[Start of DOCUMENT]
As Iceland’s financial sector went into meltdown, pension funds were called on to play a damage-limitation role. Jenna Gottlieb outlines the evolution of the crisis

In just a few short weeks, Iceland’s economy unravelled faster than that of any western country during peacetime and pension fund executives were called upon to help shape policy and work towards a solution.

Just what the long-term impact on Iceland’s pension system will be is unclear, but pension fund executives say the immediate task at hand is to stop the bleeding. “We’re in the middle of a hurricane right now,” says Hrafn Magnusson, managing director of the National Association of Pension Funds in Reykjavik. “At this moment no one knows how long this international financial crisis will last, although it is clear that it has hit Iceland especially hard. It is believed that in this maelstrom we are all going through,the assets of the country’s pension funds will diminish by about 15 to 25%.”
[End of DOCUMENT]
[Start of DATASET ENTRIES]
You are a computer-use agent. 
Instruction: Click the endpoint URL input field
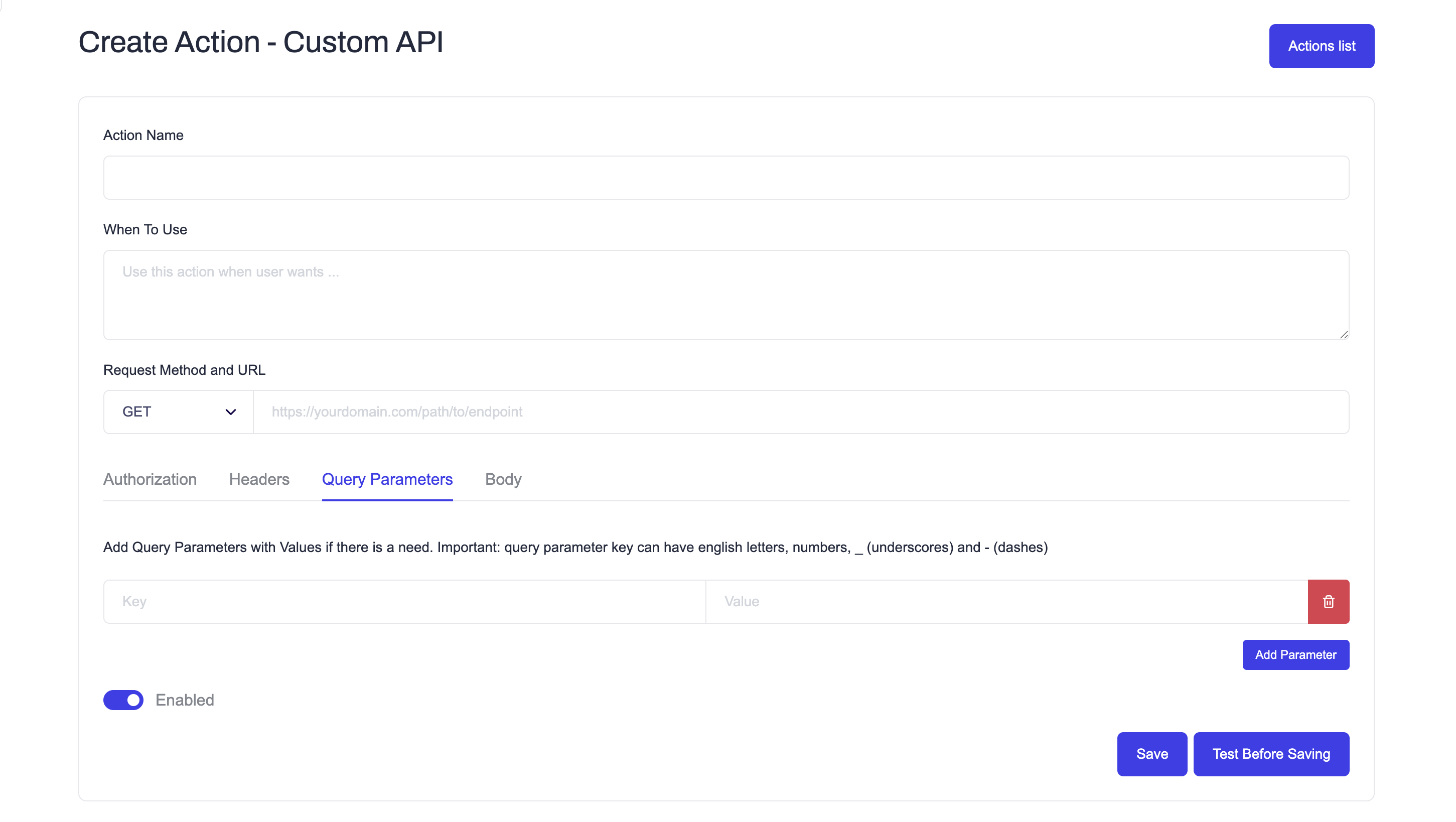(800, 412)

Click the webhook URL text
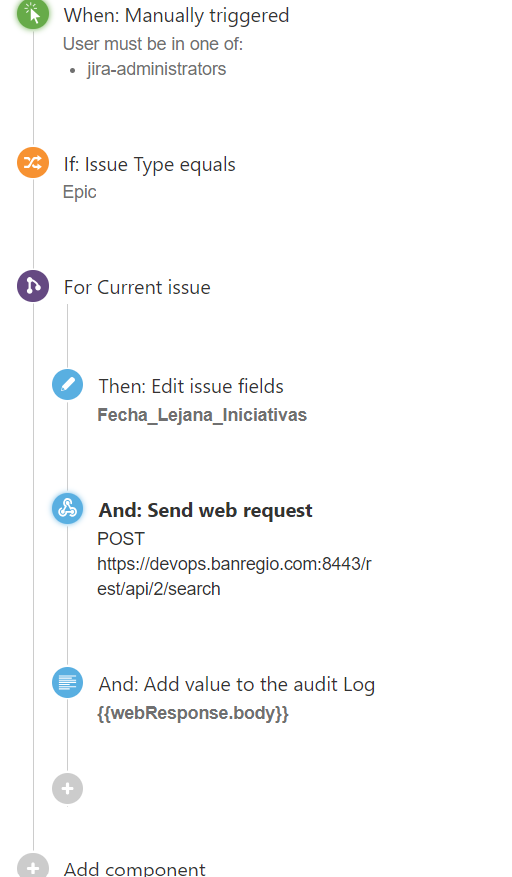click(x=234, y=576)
[End of DATASET ENTRIES]
[Start of DATASET ENTRIES]
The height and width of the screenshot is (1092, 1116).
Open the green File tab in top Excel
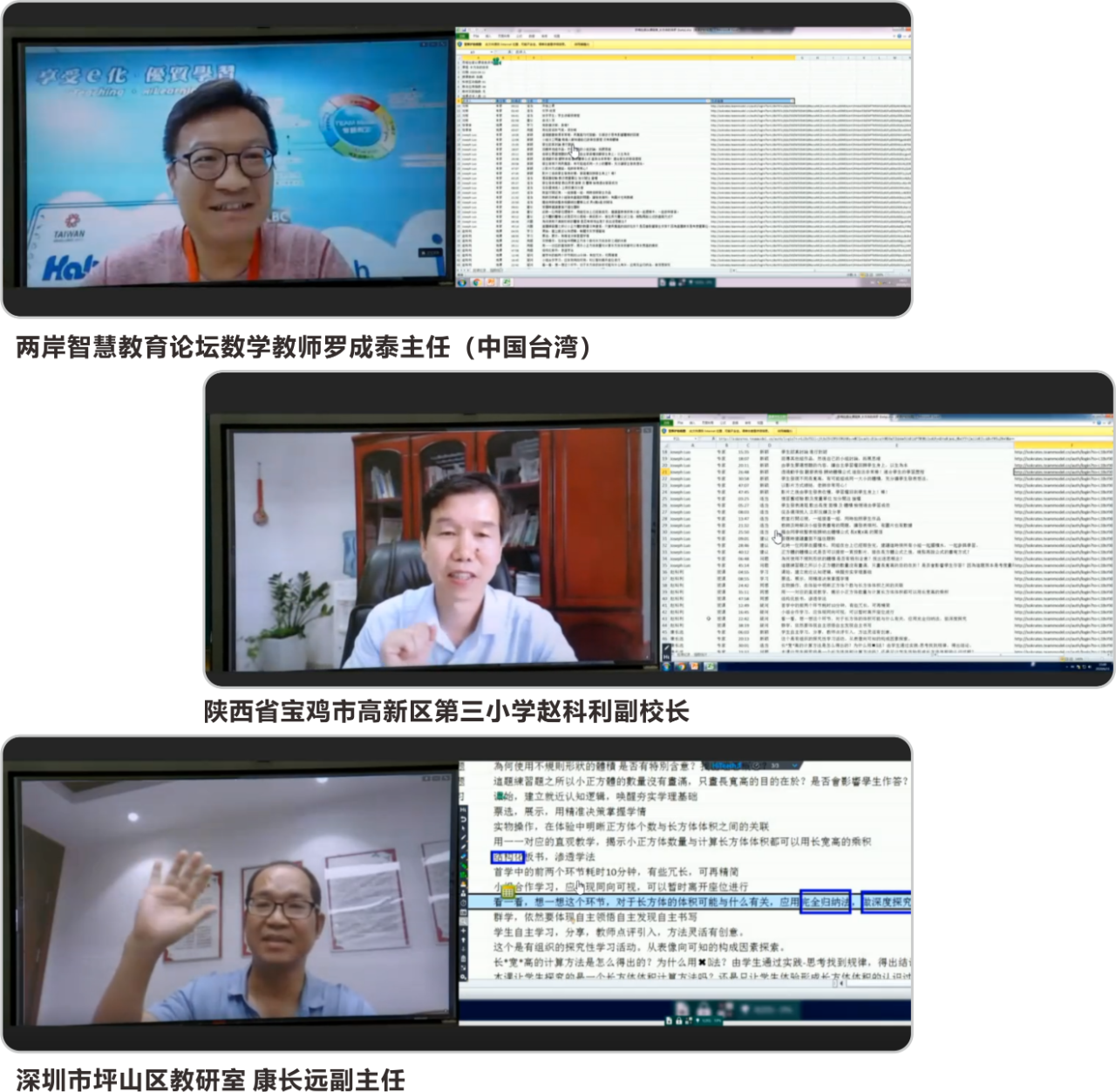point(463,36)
[End of DATASET ENTRIES]
[Start of DATASET ENTRIES]
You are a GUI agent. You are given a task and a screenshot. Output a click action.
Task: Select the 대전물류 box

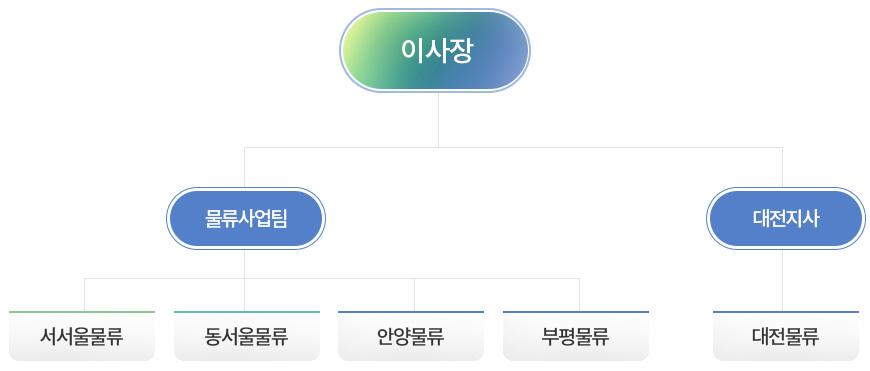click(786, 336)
[End of DATASET ENTRIES]
Return the full article on Iceland's pension funds during the financial crisis, word for word and unchanged from its first line to its last.

## ANSWER TO THIS PROBLEM
As Iceland’s financial sector went into meltdown, pension funds were called on to play a damage-limitation role. Jenna Gottlieb outlines the evolution of the crisis

In just a few short weeks, Iceland’s economy unravelled faster than that of any western country during peacetime and pension fund executives were called upon to help shape policy and work towards a solution.

Just what the long-term impact on Iceland’s pension system will be is unclear, but pension fund executives say the immediate task at hand is to stop the bleeding. “We’re in the middle of a hurricane right now,” says Hrafn Magnusson, managing director of the National Association of Pension Funds in Reykjavik. “At this moment no one knows how long this international financial crisis will last, although it is clear that it has hit Iceland especially hard. It is believed that in this maelstrom we are all going through,the assets of the country’s pension funds will diminish by about 15 to 25%.”